Do those who reject science merely belong to a different faith community?
Posted October 30, 2017 Reviewed by Ekua Hagan
Many people think that science is just another religion, no better than their own. Their reasoning is apparently something along these lines: “Beliefs about the unseen world are based entirely on received truth—truth that is known to be right because it is felt to be right. All and only religions offer an opinion about the unseen world. Science offers such an opinion. So science is a religion.” (For those interested in the technical, this argument is valid, so if its premises are true, so is its conclusion. The second premise is false, however.)
Another version of the above reasoning is this: “Religion is based on faith. Science is based on faith. So science is a religion.” (For those interested in the technical, this argument is invalid; it doesn’t matter if its premises are true. It is just like this argument: "All students carry backpacks; Professor X carries a backpack; So Prof. X is a student." Or: "Bill Gates is rich; Vladimir Putin is rich; So Gates is Putin." [Have you ever seen them together?] All arguments of this form commit the fallacy of “undistributed middle.” Any argument of this form fails to establish its conclusion.) This argument, though fallacious, can be made valid by just noting that all knowledge of the unseen world must be based on faith, so faith is all both religion and science have access to. (Of course, now there is another problem, which we will discuss below.)
Others, who think that the whole science vs. religion debate is annoying, reason roughly as follows: “I don’t have to get involved in this annoying debate because science is just another religion.”
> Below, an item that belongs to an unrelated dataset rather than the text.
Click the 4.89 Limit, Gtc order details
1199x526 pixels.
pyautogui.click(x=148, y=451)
The prevalence of the “science is just a religion” view is shockingly large. I say
“shockingly” because science and religion are nothing alike and in fact are locked in a bitter and deadly war for the minds of humans (see my previous posts “The Ghost of Christmas Present” and “Lord of the Flies”). Religion cannot cure a single disease. It cannot usefully explain a single physical fact: not where humans came from, not where life came from, not where the universe came from. Religion cannot explain volcanoes, earthquakes, thunderstorms, hurricanes, epidemics, allergies, birth defects, diseases ... nothing. Religion cannot usefully explain a single thing. Science, however, explains all these and a lot more. So how can any reasonable person think that science is a religion?
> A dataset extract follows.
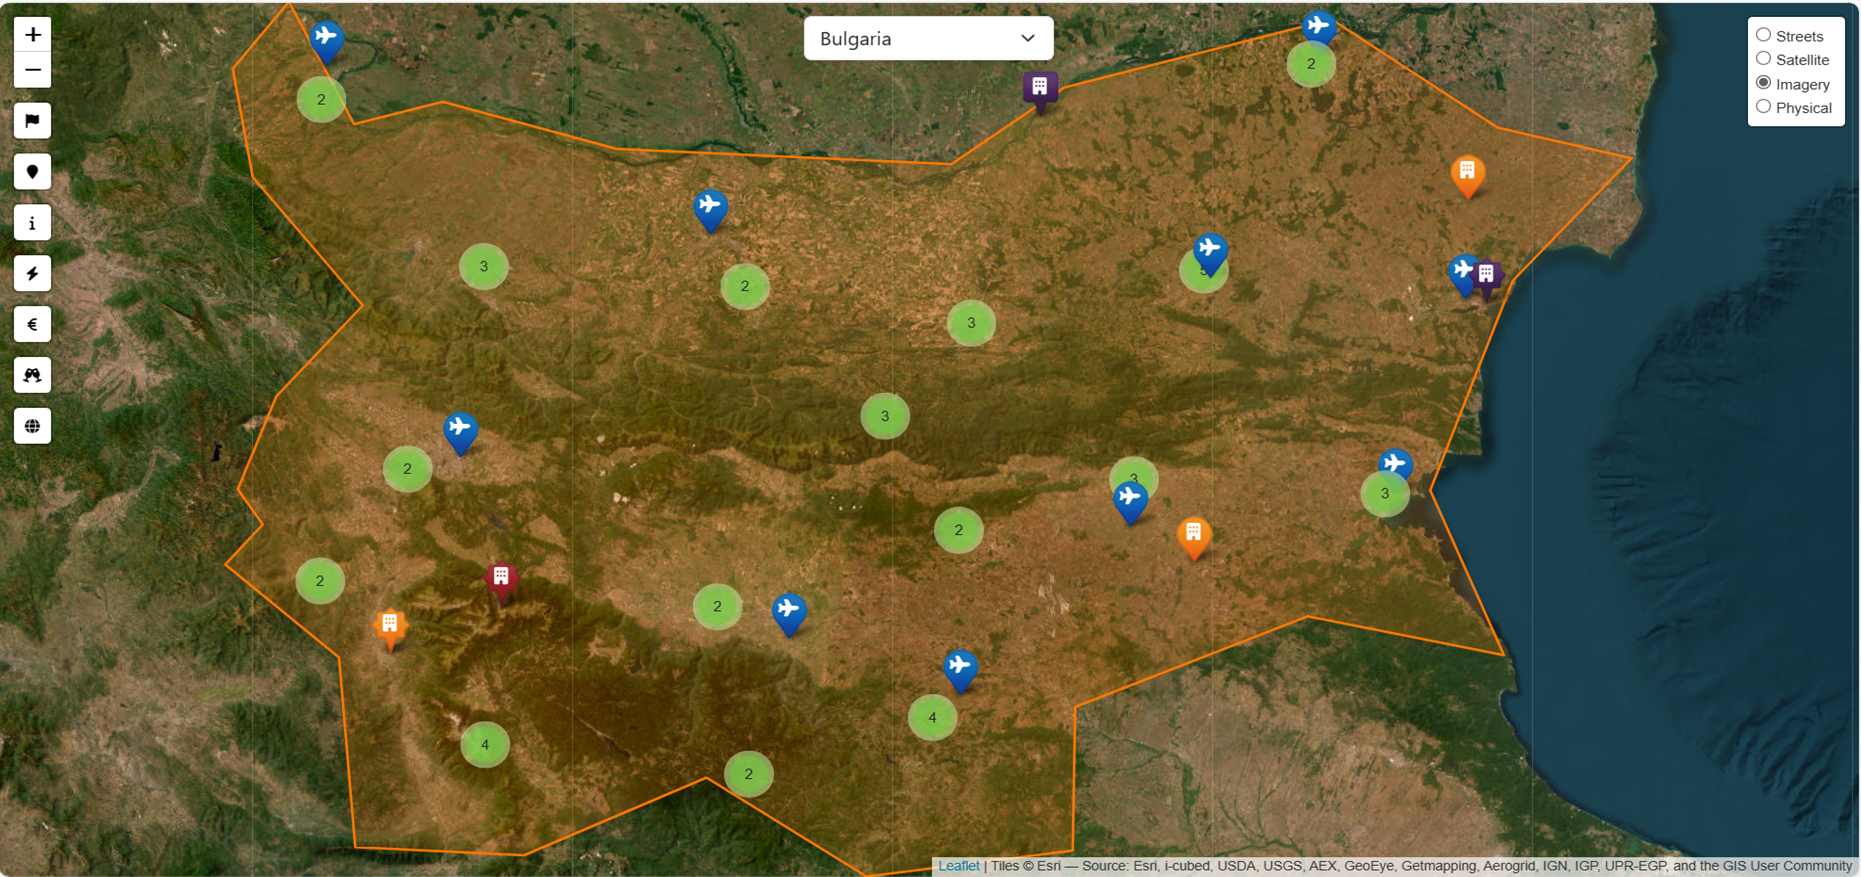Open the Leaflet attribution link
The width and height of the screenshot is (1861, 877).
point(958,866)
Furthermore, all religions have three central properties. (1) All religions are social systems, (2) all endorse (and even require) something that is supernatural, and (3) all designate something as holy or sacred. (For a detailed discussion of these, see Excellent Beauty: The Naturalness of Religion and the Unnaturalness of the World.)
Sciences are social, but only because that is often the best way to get work done. Religions are social out of necessity—in order to reinforce their supernatural beliefs, which of course are utterly false. (Just to be thorough: Many significant scientific advances were made by lone scientists toiling in their labs or out in their fields. Think of Newton, Darwin, and Einstein.) No science endorses anything supernatural (weird, yes, but not supernatural; see my posts “The Excellent Beauty of Scientific Mysteries,” “The Paradox at the Heart of Psychology,” and "Excellent Beauty, Part 4"). And no science countenances anything holy—nothing is sacred in science—it is all fair game.
Let’s return to the second argument:
- Religion is based on faith.
- Science is based on faith.
- Both religion and science give us knowledge of the unseen world.
- All knowledge of the unseen world must be based on faith.
- So science is a religion.
At step 4, this argument assumes what it wants to prove—it commits the fallacy of begging the question. Faith is an expressly religious thing: It is belief in a deity when there are no good reasons to believe in that deity and plenty of good reasons not to believe. (Example, childhood leukemia is a good reason not to believe in any all-kind, all-powerful god.) So, by saying that faith is required for all knowledge of the unseen world, step 4 is saying science is religion. Concluding that science is a religion is easy when one assumes that science is a religion. (The first argument also begs the question when it says: "All and only religions offer an opinion about the unseen world." That premise is also false.)
And what about the last argument: the “can’t be bothered” argument? It’s either social cowardice of the highest order or the worst kind of shirking of one’s duty. As I noted, science and religion are engaged in a deadly war. There can be no bystanders, for it really matters who wins—it really matters that science, I mean truth, wins.